John Francis Blackwood, 11th Baron Dufferin and Claneboye (born 18 October 1944) is an Australian architect and a peer in the peerage of Ireland.

The son of Francis Blackwood, 10th Baron Dufferin and Claneboye, by his marriage to Margaret Kirkpatrick, he was educated at Barker College, Hornsby, New South Wales, and the University of New South Wales, graduating as a Bachelor of Architecture.

In 1971 Blackwood married Annette Kay Greenhill, a daughter of Harold Greenhill.

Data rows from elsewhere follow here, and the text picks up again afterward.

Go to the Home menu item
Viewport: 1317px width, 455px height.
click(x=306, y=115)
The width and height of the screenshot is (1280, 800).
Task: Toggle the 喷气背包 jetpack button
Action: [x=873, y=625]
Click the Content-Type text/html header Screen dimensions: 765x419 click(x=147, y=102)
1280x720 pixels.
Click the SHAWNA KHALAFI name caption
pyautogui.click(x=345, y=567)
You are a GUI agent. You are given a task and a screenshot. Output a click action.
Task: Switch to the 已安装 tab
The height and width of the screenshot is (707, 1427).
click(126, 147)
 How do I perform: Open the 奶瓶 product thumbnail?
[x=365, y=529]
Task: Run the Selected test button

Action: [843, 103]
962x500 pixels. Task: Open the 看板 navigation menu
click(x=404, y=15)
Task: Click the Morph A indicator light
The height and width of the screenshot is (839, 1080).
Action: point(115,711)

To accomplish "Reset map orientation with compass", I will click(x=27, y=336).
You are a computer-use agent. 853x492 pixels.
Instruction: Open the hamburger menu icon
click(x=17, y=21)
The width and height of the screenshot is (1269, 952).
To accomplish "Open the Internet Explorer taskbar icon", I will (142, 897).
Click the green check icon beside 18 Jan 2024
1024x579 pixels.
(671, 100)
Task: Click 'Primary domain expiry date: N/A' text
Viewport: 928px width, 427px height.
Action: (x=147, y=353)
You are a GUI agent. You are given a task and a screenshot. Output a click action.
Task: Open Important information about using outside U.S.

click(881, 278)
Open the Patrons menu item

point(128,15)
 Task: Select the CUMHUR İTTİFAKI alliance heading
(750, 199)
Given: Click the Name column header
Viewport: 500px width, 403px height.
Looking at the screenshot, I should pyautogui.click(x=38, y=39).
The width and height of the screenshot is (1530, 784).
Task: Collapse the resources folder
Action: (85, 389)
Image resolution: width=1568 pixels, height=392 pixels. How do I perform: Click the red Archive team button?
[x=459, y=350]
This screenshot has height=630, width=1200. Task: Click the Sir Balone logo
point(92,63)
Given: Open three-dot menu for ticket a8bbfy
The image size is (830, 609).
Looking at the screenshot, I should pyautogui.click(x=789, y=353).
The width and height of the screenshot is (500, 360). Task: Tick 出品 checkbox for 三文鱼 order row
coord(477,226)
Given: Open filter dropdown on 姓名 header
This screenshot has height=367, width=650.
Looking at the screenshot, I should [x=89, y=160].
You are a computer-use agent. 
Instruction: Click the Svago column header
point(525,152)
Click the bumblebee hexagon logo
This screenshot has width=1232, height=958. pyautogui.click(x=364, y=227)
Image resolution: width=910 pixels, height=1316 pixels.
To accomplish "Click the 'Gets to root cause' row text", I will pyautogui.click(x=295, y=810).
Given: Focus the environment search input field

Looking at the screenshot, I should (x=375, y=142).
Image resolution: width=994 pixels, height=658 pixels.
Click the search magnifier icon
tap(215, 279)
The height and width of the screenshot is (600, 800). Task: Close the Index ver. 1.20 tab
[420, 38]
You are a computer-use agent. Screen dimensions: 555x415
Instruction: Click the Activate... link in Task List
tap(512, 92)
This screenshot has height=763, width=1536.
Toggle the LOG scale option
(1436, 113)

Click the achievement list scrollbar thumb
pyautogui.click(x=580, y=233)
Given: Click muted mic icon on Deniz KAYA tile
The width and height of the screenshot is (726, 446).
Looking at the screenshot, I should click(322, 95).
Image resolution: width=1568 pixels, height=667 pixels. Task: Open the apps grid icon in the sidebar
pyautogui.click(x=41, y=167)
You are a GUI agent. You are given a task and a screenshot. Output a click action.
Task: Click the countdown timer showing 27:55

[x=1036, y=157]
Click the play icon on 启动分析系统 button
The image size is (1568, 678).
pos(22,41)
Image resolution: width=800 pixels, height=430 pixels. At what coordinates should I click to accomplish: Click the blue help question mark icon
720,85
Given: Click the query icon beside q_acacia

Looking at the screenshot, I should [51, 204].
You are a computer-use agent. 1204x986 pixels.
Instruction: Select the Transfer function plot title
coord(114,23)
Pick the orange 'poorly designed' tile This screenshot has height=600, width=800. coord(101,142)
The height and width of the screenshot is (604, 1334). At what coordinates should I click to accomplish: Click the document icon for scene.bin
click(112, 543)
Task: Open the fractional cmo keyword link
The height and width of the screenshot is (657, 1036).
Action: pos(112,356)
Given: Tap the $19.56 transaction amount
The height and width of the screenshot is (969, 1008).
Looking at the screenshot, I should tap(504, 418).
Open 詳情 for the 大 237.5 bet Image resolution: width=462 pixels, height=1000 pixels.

They have two children, Freya Jodie (born 1975) and Francis Senden Blackwood (born 1979), heir apparent to the peerage.

Blackwood went into private practice as an architect in Orange, New South Wales, and by 1984 was listed as ARAIA. In 1991 he succeeded his father as 11th Baron Dufferin and Clandeboye of Ballyleidy and Killyleagh, County Down, and also as 12th Baronet of Ballyleidy, but did not use either title professionally.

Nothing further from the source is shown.